• **PROBLEM DESCRIPTION**:
Copy the following lines exactly as they appear, from the first line of the material through the last.

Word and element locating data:
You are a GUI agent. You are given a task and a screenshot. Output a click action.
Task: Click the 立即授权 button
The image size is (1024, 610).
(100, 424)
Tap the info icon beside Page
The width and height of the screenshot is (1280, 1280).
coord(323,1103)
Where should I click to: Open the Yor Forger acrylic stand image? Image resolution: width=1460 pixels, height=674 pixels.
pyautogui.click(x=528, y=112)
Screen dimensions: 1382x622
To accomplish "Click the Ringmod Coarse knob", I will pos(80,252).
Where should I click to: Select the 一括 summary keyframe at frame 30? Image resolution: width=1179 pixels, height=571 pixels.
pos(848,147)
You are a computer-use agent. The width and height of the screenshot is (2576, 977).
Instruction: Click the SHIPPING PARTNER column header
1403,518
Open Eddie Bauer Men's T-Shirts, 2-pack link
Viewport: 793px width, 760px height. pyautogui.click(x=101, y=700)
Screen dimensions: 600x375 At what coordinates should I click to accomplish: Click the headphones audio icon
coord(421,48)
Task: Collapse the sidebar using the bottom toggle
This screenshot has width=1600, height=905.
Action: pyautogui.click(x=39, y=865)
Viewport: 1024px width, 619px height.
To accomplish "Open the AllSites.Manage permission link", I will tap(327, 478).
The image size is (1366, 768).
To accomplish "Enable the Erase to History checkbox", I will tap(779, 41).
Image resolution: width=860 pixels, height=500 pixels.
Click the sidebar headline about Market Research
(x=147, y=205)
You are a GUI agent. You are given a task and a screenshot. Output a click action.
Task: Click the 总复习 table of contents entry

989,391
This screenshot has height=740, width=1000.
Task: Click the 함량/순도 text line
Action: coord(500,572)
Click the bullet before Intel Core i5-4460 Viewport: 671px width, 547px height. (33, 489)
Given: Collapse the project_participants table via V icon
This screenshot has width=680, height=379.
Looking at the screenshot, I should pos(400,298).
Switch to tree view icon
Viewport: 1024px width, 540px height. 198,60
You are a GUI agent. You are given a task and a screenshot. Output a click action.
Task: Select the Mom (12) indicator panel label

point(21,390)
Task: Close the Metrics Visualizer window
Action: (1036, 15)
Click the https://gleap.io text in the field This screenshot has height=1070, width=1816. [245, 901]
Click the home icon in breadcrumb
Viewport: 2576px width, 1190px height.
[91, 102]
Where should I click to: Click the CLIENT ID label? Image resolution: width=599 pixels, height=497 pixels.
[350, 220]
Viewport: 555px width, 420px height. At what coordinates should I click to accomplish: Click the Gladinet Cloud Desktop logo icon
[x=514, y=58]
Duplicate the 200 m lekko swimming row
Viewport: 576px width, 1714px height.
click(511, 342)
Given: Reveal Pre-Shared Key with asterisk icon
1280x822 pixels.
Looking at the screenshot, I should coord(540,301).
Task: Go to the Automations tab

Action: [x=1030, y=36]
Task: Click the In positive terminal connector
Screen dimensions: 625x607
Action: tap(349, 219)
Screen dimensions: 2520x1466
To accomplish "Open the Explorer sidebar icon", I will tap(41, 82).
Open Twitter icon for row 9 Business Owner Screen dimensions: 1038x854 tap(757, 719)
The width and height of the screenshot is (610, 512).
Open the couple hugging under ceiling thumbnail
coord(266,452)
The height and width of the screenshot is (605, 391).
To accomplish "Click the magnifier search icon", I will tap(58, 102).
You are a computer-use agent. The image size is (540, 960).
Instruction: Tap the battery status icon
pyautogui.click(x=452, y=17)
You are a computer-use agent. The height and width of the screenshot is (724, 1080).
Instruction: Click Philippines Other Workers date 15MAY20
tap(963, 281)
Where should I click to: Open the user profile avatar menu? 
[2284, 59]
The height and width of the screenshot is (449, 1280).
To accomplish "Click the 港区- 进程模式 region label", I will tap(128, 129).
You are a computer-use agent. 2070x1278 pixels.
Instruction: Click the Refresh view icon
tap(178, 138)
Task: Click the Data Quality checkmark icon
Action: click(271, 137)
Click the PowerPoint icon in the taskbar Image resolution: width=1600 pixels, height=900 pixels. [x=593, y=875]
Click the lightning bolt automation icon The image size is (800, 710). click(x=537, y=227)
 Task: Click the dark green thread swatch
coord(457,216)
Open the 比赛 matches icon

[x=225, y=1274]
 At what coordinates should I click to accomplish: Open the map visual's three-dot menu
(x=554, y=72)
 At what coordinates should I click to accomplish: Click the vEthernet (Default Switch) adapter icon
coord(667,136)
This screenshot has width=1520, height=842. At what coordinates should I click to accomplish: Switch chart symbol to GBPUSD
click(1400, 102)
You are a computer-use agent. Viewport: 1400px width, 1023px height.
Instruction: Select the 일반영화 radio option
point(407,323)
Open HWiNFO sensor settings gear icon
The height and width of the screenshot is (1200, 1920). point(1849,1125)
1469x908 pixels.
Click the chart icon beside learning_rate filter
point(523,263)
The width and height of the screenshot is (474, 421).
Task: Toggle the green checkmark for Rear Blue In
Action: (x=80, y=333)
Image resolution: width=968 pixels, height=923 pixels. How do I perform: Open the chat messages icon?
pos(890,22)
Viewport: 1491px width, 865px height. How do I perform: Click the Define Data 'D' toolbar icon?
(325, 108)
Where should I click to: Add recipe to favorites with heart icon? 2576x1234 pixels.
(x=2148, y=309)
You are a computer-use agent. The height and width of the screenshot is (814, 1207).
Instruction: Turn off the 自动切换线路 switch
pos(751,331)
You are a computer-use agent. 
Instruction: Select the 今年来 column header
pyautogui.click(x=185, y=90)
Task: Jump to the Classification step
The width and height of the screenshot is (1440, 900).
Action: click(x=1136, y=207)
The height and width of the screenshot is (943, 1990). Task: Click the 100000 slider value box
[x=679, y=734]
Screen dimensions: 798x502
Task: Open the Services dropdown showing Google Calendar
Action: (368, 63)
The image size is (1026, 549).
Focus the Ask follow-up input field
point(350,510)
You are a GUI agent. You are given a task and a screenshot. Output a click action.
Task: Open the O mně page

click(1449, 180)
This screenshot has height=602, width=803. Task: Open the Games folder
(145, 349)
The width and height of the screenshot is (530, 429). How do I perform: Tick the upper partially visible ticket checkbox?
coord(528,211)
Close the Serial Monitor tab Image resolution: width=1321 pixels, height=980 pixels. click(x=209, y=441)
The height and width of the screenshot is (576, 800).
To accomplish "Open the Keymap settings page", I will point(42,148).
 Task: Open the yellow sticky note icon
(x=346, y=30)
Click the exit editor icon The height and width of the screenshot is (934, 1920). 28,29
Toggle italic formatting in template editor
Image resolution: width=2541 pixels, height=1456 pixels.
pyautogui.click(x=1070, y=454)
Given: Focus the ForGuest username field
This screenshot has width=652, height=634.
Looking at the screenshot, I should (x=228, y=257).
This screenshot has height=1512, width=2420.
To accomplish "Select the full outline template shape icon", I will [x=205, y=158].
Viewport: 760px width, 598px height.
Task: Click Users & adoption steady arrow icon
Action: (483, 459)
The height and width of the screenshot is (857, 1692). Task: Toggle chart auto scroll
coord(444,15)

• **CORRECT OUTPUT**:
You are a GUI agent. You are given a task and a screenshot. Output a click action.
Task: Click the 立即授权 button
The image size is (1024, 610).
(100, 424)
Tap the info icon beside Page
The width and height of the screenshot is (1280, 1280).
coord(323,1103)
Where should I click to: Open the Yor Forger acrylic stand image? Image resolution: width=1460 pixels, height=674 pixels.
pyautogui.click(x=528, y=112)
Screen dimensions: 1382x622
To accomplish "Click the Ringmod Coarse knob", I will pos(80,252).
Where should I click to: Select the 一括 summary keyframe at frame 30? Image resolution: width=1179 pixels, height=571 pixels.
pos(848,147)
You are a computer-use agent. The width and height of the screenshot is (2576, 977).
Instruction: Click the SHIPPING PARTNER column header
1403,518
Open Eddie Bauer Men's T-Shirts, 2-pack link
Viewport: 793px width, 760px height. pyautogui.click(x=101, y=700)
Screen dimensions: 600x375 At what coordinates should I click to accomplish: Click the headphones audio icon
coord(421,48)
Task: Collapse the sidebar using the bottom toggle
This screenshot has width=1600, height=905.
Action: pyautogui.click(x=39, y=865)
Viewport: 1024px width, 619px height.
To accomplish "Open the AllSites.Manage permission link", I will tap(327, 478).
The image size is (1366, 768).
To accomplish "Enable the Erase to History checkbox", I will tap(779, 41).
Image resolution: width=860 pixels, height=500 pixels.
Click the sidebar headline about Market Research
(x=147, y=205)
You are a GUI agent. You are given a task and a screenshot. Output a click action.
Task: Click the 总复习 table of contents entry

989,391
This screenshot has height=740, width=1000.
Task: Click the 함량/순도 text line
Action: coord(500,572)
Click the bullet before Intel Core i5-4460 Viewport: 671px width, 547px height. (33, 489)
Given: Collapse the project_participants table via V icon
This screenshot has width=680, height=379.
Looking at the screenshot, I should pos(400,298).
Switch to tree view icon
Viewport: 1024px width, 540px height. 198,60
You are a GUI agent. You are given a task and a screenshot. Output a click action.
Task: Select the Mom (12) indicator panel label

point(21,390)
Task: Close the Metrics Visualizer window
Action: (1036, 15)
Click the https://gleap.io text in the field This screenshot has height=1070, width=1816. [245, 901]
Click the home icon in breadcrumb
Viewport: 2576px width, 1190px height.
[91, 102]
Where should I click to: Click the CLIENT ID label? Image resolution: width=599 pixels, height=497 pixels.
[350, 220]
Viewport: 555px width, 420px height. At what coordinates should I click to accomplish: Click the Gladinet Cloud Desktop logo icon
[x=514, y=58]
Duplicate the 200 m lekko swimming row
Viewport: 576px width, 1714px height.
click(511, 342)
Given: Reveal Pre-Shared Key with asterisk icon
1280x822 pixels.
Looking at the screenshot, I should coord(540,301).
Task: Go to the Automations tab

Action: [x=1030, y=36]
Task: Click the In positive terminal connector
Screen dimensions: 625x607
Action: tap(349, 219)
Screen dimensions: 2520x1466
To accomplish "Open the Explorer sidebar icon", I will tap(41, 82).
Open Twitter icon for row 9 Business Owner Screen dimensions: 1038x854 tap(757, 719)
The width and height of the screenshot is (610, 512).
Open the couple hugging under ceiling thumbnail
coord(266,452)
The height and width of the screenshot is (605, 391).
To accomplish "Click the magnifier search icon", I will tap(58, 102).
You are a computer-use agent. The image size is (540, 960).
Instruction: Tap the battery status icon
pyautogui.click(x=452, y=17)
You are a computer-use agent. The height and width of the screenshot is (724, 1080).
Instruction: Click Philippines Other Workers date 15MAY20
tap(963, 281)
Where should I click to: Open the user profile avatar menu? 
[2284, 59]
The height and width of the screenshot is (449, 1280).
To accomplish "Click the 港区- 进程模式 region label", I will tap(128, 129).
You are a computer-use agent. 2070x1278 pixels.
Instruction: Click the Refresh view icon
tap(178, 138)
Task: Click the Data Quality checkmark icon
Action: click(271, 137)
Click the PowerPoint icon in the taskbar Image resolution: width=1600 pixels, height=900 pixels. [x=593, y=875]
Click the lightning bolt automation icon The image size is (800, 710). click(x=537, y=227)
 Task: Click the dark green thread swatch
coord(457,216)
Open the 比赛 matches icon

[x=225, y=1274]
 At what coordinates should I click to accomplish: Open the map visual's three-dot menu
(x=554, y=72)
 At what coordinates should I click to accomplish: Click the vEthernet (Default Switch) adapter icon
coord(667,136)
This screenshot has width=1520, height=842. At what coordinates should I click to accomplish: Switch chart symbol to GBPUSD
click(1400, 102)
You are a computer-use agent. Viewport: 1400px width, 1023px height.
Instruction: Select the 일반영화 radio option
point(407,323)
Open HWiNFO sensor settings gear icon
The height and width of the screenshot is (1200, 1920). point(1849,1125)
1469x908 pixels.
Click the chart icon beside learning_rate filter
point(523,263)
The width and height of the screenshot is (474, 421).
Task: Toggle the green checkmark for Rear Blue In
Action: (x=80, y=333)
Image resolution: width=968 pixels, height=923 pixels. How do I perform: Open the chat messages icon?
pos(890,22)
Viewport: 1491px width, 865px height. How do I perform: Click the Define Data 'D' toolbar icon?
(325, 108)
Where should I click to: Add recipe to favorites with heart icon? 2576x1234 pixels.
(x=2148, y=309)
You are a computer-use agent. The height and width of the screenshot is (814, 1207).
Instruction: Turn off the 自动切换线路 switch
pos(751,331)
You are a computer-use agent. 
Instruction: Select the 今年来 column header
pyautogui.click(x=185, y=90)
Task: Jump to the Classification step
The width and height of the screenshot is (1440, 900).
Action: click(x=1136, y=207)
The height and width of the screenshot is (943, 1990). Task: Click the 100000 slider value box
[x=679, y=734]
Screen dimensions: 798x502
Task: Open the Services dropdown showing Google Calendar
Action: (368, 63)
The image size is (1026, 549).
Focus the Ask follow-up input field
point(350,510)
You are a GUI agent. You are given a task and a screenshot. Output a click action.
Task: Open the O mně page

click(1449, 180)
This screenshot has height=602, width=803. Task: Open the Games folder
(145, 349)
The width and height of the screenshot is (530, 429). How do I perform: Tick the upper partially visible ticket checkbox?
coord(528,211)
Close the Serial Monitor tab Image resolution: width=1321 pixels, height=980 pixels. click(x=209, y=441)
The height and width of the screenshot is (576, 800).
To accomplish "Open the Keymap settings page", I will point(42,148).
 Task: Open the yellow sticky note icon
(x=346, y=30)
Click the exit editor icon The height and width of the screenshot is (934, 1920). 28,29
Toggle italic formatting in template editor
Image resolution: width=2541 pixels, height=1456 pixels.
pyautogui.click(x=1070, y=454)
Given: Focus the ForGuest username field
This screenshot has width=652, height=634.
Looking at the screenshot, I should (x=228, y=257).
This screenshot has height=1512, width=2420.
To accomplish "Select the full outline template shape icon", I will [x=205, y=158].
Viewport: 760px width, 598px height.
Task: Click Users & adoption steady arrow icon
Action: (483, 459)
The height and width of the screenshot is (857, 1692). Task: Toggle chart auto scroll
coord(444,15)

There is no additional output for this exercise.